Revisiting it, they haven't changed plans, though the industry trend is starting to require projects to be stored on company servers instead of git. There seems to be an industry backlash against github, as the repositories are boosting github's valuation instead of individual startups.
The verdict was something is better than nothing & enough time went by without any progress to move away from godot. The lion kingdom would choose any game engine which just had a built in car racing system, so it might entail trying every game engine. Unity was 1st because all the other BART riders worked there. It's a big deal for lions to base their productivity on the whims of corporate profits. It was a big deal to move PIC development to MPlab after hanging on to assembly language longer than anyone else.
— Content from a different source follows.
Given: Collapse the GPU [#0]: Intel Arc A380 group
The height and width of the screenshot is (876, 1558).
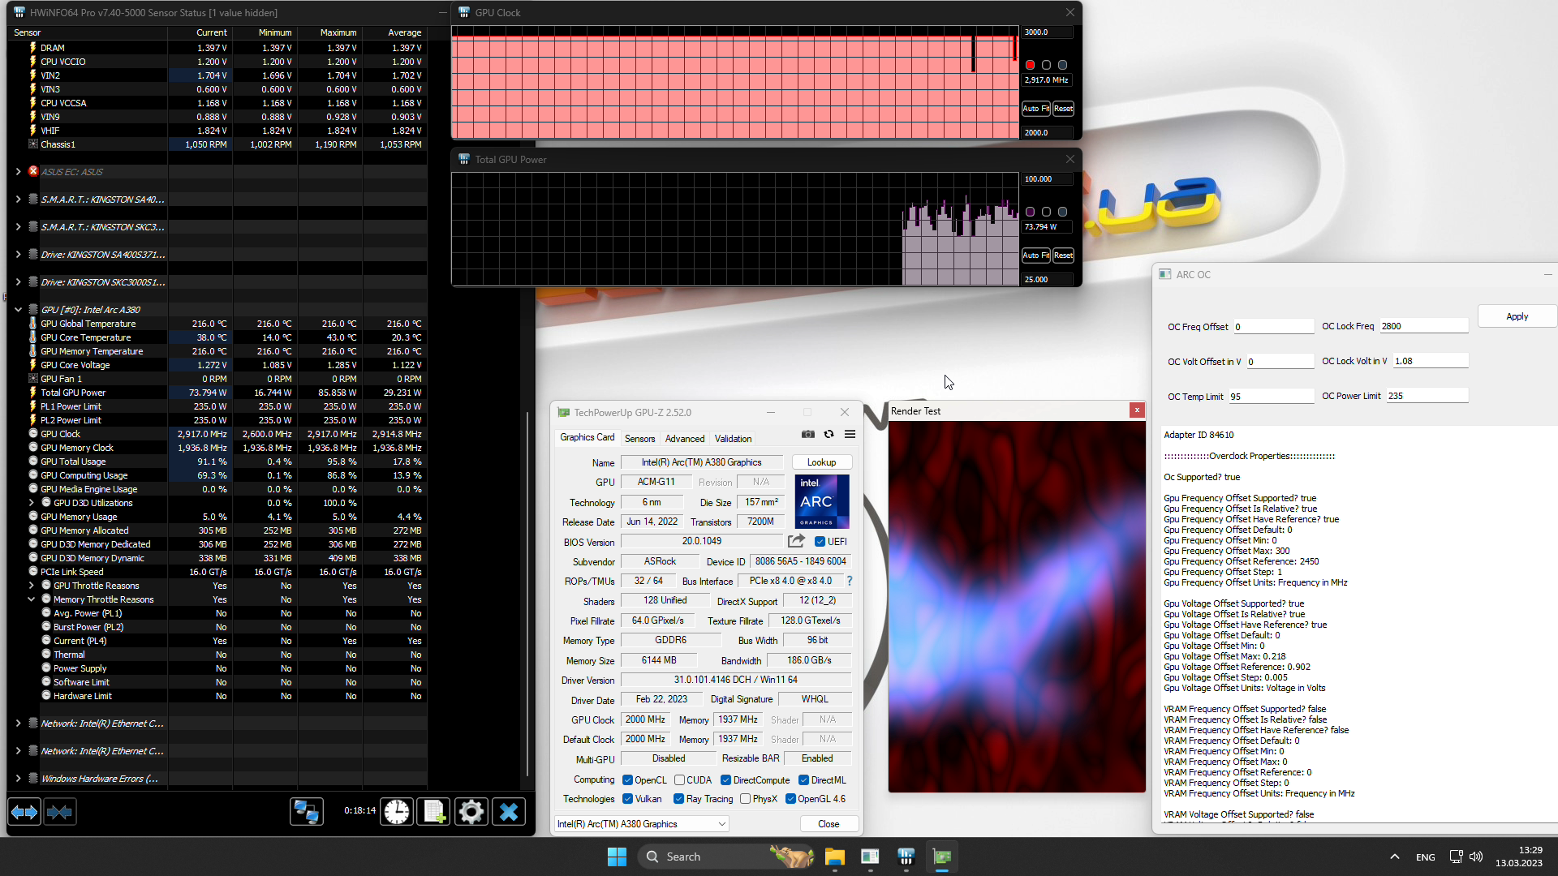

The user interface was a kludge.
The X11 port was low effort. The mane problems were the expose events not being handled, zoom functionality not working, package manger not working. In the package manager were supposedly off the shelf spaceship & car assets with the physics fully implemented while godot only had a single partially implemented vehiclebody. Unfortunately, debugging the package manager would be quite difficult & besides the few free assets, most of them were expensive. Watching through a tutorial
the mane benefits from unity were in modeling the map & visuals. The vehicle body was more complete than godot, supporting jumps, but still nowhere close to asphalt 9. Gameplay continued to rely on programming the very same transforms as godot, rather than installing an instant game. It uses very microsoft centric C# & visual studio. Supposedly visual studio has replaced netbeans, which previously replaced eclipse as the gold standard. Even though godot's IDE is a turd, lions always used nedit. Since no-one instantly popped out a space racer in unity, the idea was put on hold.
To reduce the brain power, it could be a transparent race track with environment map angled in such a way that the track appeared to take off vertically when it really was horizontal. That eliminates the virtual gravity problem. When the track appeared to reach Mars & the ships reversed direction to slow down, it really was another horizontal position & the ships were slowing down horizontally.
Tux racer was a beloved game of lions. The ability of its physics system to slide along, jump, & convey the sensation of speed greatly resembled what lions wanted in a space racer. It also had surreal looking visuals when racing at night, an open world which only slowed down when off track, non deterministic flat spins. It's missing manely barrel rolls, knockdowns, opponents, drifting, modern graphics, but the basic gameplay is there.
It was all written in paw coded C in a single semester. The author became a highly successful indie game developer, still doing exactly the same thing today he did 22 years ago. The lion kingdom never learned the amount of game engine theory that guy learned in school. Being written in C allowed a lot of tricks not possible in a modern python game engine.
There's always telling the player to suck it & pilot in 3 dimensions instead of riding the wall & following gravity.